Patchett eventually did find a way to incorporate this idea into Commonwealth: Midway through the book, when an author writes a novel based on their lives, the four Cousins and two Keating kids, who were brought together decades earlier when Bert and Beverly married, are forced to confront their childhoods and the truth behind the death of one of their siblings.
Each member of this unconventional family shares their story as the novel progresses, because Patchett found them all to be interesting — all six children, the four parents, and even the novelist who writes about them. “I think they are all tiles in the larger mosaic. It is all of their stories,” she explained.
Often when people write about divorce, they write about the impact on the children or the spouses, but Patchett said she wanted to explore what each of the characters’ lives would look like 50 years later. “With any decision that we make, there are repercussions on our own lives and the lives around us, and those ripple out and out and out,” she said. “How did this decision, a kiss at a party, impact all these different lives at different points down the line?”

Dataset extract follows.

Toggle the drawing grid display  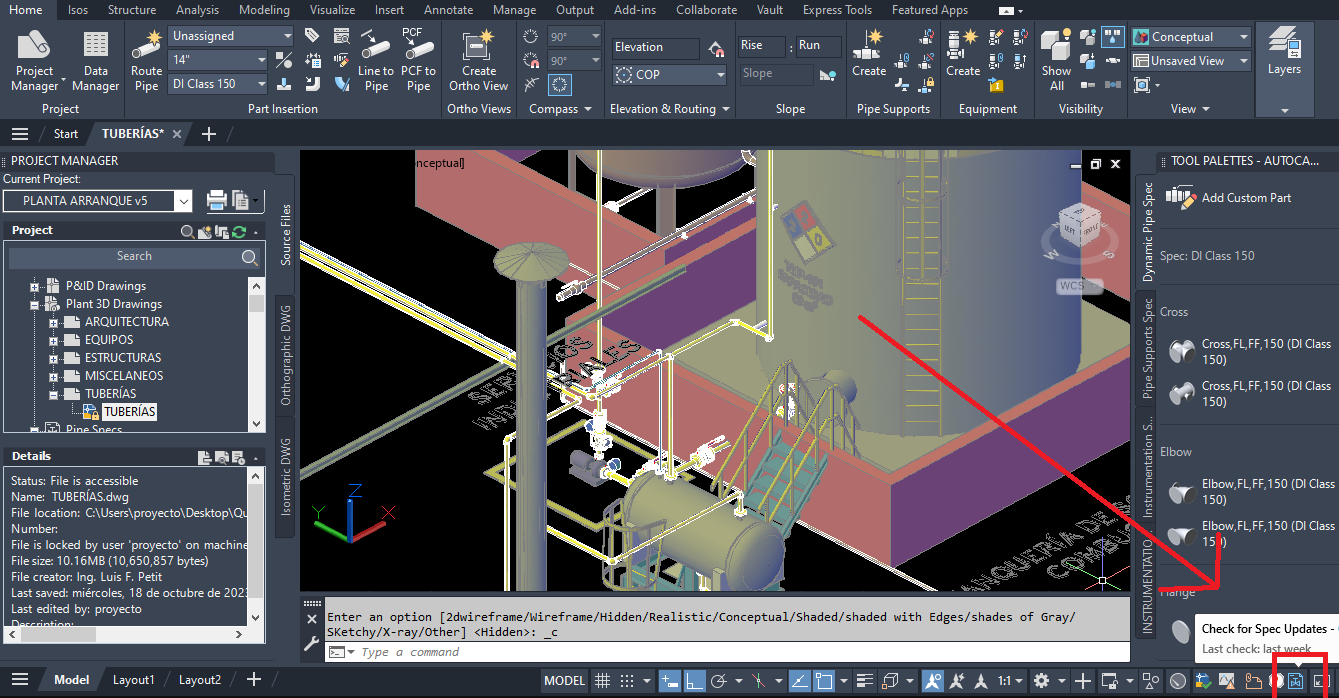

“I really do feel like this is a book I haven’t read,” she added. “That’s what I always want to do, write a book I haven’t read.”
Patchett, who is also the co-owner of Parnassus Books in Nashville, Tennessee, said she has grown very interested in time as a theme in both her work and her life. After writing Run (Harper, 2007), which takes place over the course of 24 hours, she wanted to attempt a narrative that was much more expansive.
“I wanted to really stretch it out,” Patchett said. “I ultimately wanted to write a birth-to-death novel, but I didn’t make it — I made it 50 years. It seemed that family was a better place for me to do that than something that was very exotic and far away. I really wanted to focus on having a lot of people and a lot of locations over a great span of time.”
Commonwealth’s nomination to the Indie Next List is particularly meaningful to her, Patchett said, because she knows the quality of the other titles coming out in September. “It’s really wonderful,” she said. “It feels like a big, warm pat on the back from the people that I work with, both in my store and all over the country.”
Patchett, who opened Parnassus Books in 2011 with business partner Karen Hayes, said she’s been surprised by how much she enjoys owning a bookstore and that she particularly loves the people she works with.
“For a novelist, for somebody who is used to working alone all the time, it’s incredible to dip in and out of that world,” Patchett said. “They are my dearest friends, and it’s like being in a sitcom. It’s like we’re the comedy writers on the old Dick Van Dyke Show, or we’re sitting in the coffee shop in Friends or the bar in Cheers. Everybody is kind and everybody is smart and everybody is a good reader, and we have a certain Island-of-Misfit-Toys vibe. It’s really dear.
“And to say nothing of the customers, who are also a blast. Walking around with books in a bookstore is like walking your dog — it gives everyone free license to have a conversation. So I can just go around and talk to people.”
Because of her passion for indie bookstores, Patchett recently signed on as the co-ambassador for the Book Industry Charitable Foundation, alongside author James Patterson. “It is my job to promote independent bookstores and the health and well-being of bookstores and of booksellers,” she said. “The idea of working with an organization that makes grants to booksellers in need — what could be more beautiful than that?”